Hypofunction of the N-methyl-d-aspartate (NMDA)-type of glutamate receptors may contribute to pathophysiology in schizophrenia. Clinical studies with the NMDA/glycine-site agonists glycine and d-serine (1) indicate significant improvements in negative and cognitive symptoms of schizophrenia, supporting the concept that reduced activation of the glycine binding site of the NMDA receptor contributes substantially to ongoing symptoms. Since glycine is not actively transported across the blood-brain barrier, plasma levels of this compound are in equilibrium with brain levels (2). Moreover, in several glycine trials in schizophrenia (reviewed in reference 1), low pretreatment plasma glycine levels predicted treatment response, suggesting that reduced glycine concentrations may be of particular importance.
Two recent studies (3, 4) provide direct support for this contention. Sumiyoshi et al. (3) demonstrated low glycine levels but normal total serine levels in medication-free patients with schizophrenia, leading to significantly lower glycine-serine ratios. Low serum glycine levels predicted higher levels of negative symptoms, reflected by Brief Psychiatric Rating Scale (BPRS) withdrawal-retardation scores. Hashimoto et al. (4) demonstrated similar findings with d-serine, which, like glycine, serves as an allosteric modulator of the NMDA receptor.
In addition to being associated with lower levels of positive NMDA modulators, schizophrenia may also be associated with higher levels of endogenous NMDA antagonists. In particular, elevated levels of homocysteine, which acts in part as an NMDA-glycine site antagonist (5), may also contribute to symptom development. High homocysteine plasma levels are an established risk factor for cardiovascular, cerebrovascular, and Alzheimer’s disease and have been observed in schizophrenia (6). Administration of folic acid, pyridoxine, and B12, which help reduce homocysteine levels, may also have beneficial effects (7).
To our knowledge, this is the first study to evaluate glycine and homocysteine levels and their correlations with symptom profile and medication status in a group of patients with schizophrenia. Serine levels, along with those of the related amino acid alanine, were obtained as comparison compounds and to allow assessment of glycine-serine ratios. Since patients receiving clozapine are reported to show less robust response to treatment with NMDA modulators than patients treated with other antipsychotics (1), the present study was performed with patients receiving different medications at the time of recruitment to allow comparisons across medication status. Although d-serine may serve as an additional amino acid of interest, it was not assessed separately in the present study because of technical limitations.

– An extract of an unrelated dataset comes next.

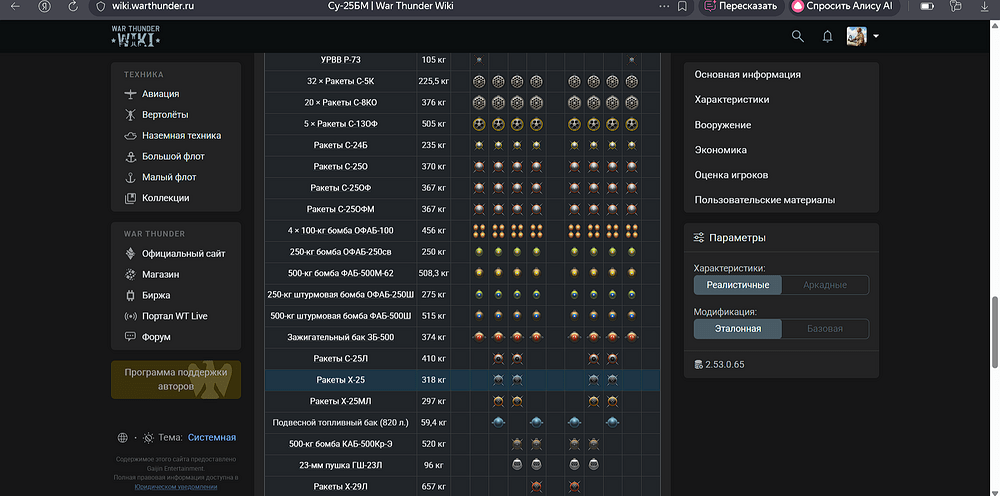The height and width of the screenshot is (496, 1000).
Task: Open the Форум link in sidebar
Action: [x=156, y=338]
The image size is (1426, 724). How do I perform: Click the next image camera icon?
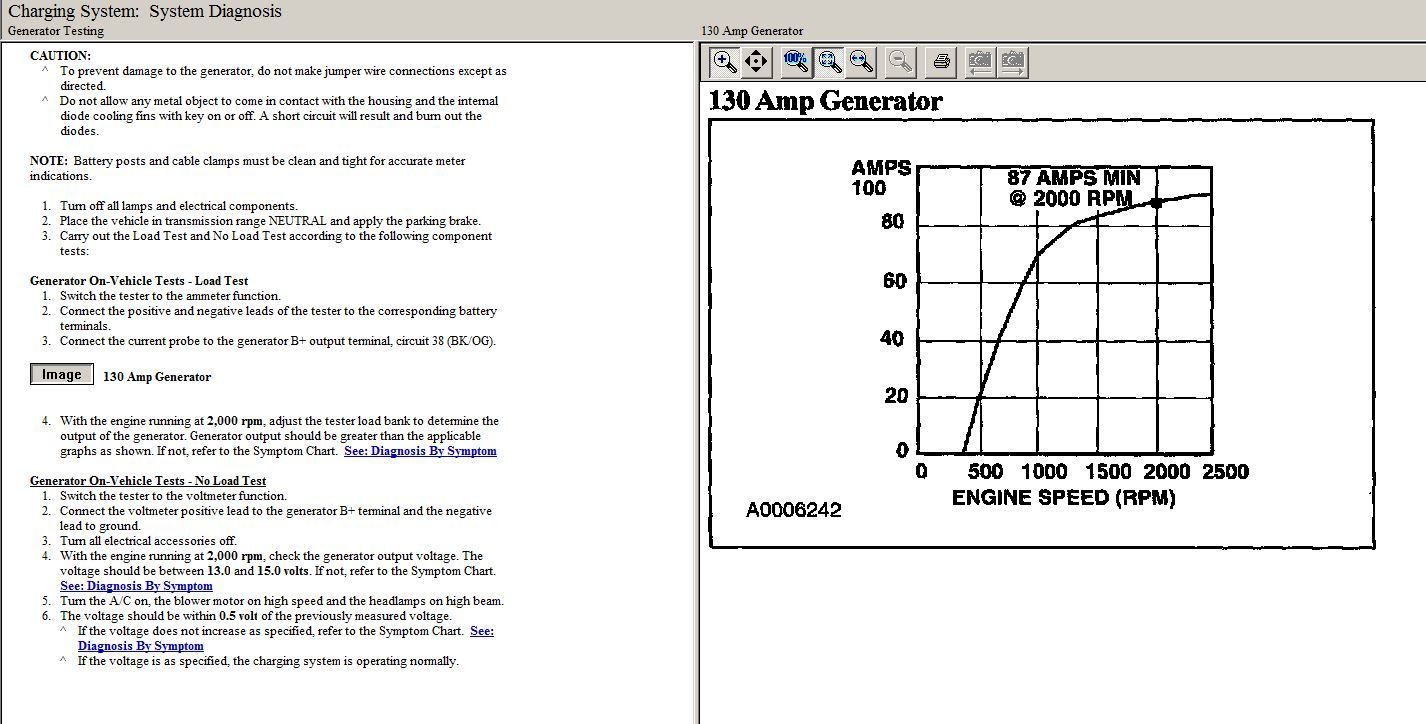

The patient group consisted of 94 inpatients and outpatients with chronic schizophrenia diagnosed according to DSM-IV who did not have a history of neurological or cardiovascular disorders or substance abuse. All patients were being treated with antipsychotic drugs, including conventional neuroleptics (N=33), clozapine (N=9), and risperidone/olanzapine (N=52). The Positive and Negative Syndrome Scale (8) was administered at the time of blood sampling. Comparison subjects consisted of 34 age- and gender-matched hospital and university employees. The study was approved by our institutional review board, and written informed consent was obtained from all subjects after complete description of the study.
To minimize the effects of diet, fasting morning blood samples were obtained from all study participants. Glycine, serine, and alanine plasma levels were measured by ion exchange chromatography with a Pharmacia Biochrom 20 amino acid analyzer (Biochrom, Cambridge, U.K.). Plasma homocysteine levels were measured by a solid-phase, competitive chemiluminescent enzyme immunoassay using the Immulite 2000 homocysteine kit on an Immulite 2000 analyzer (DPC Biermann, Friedberg, Germany).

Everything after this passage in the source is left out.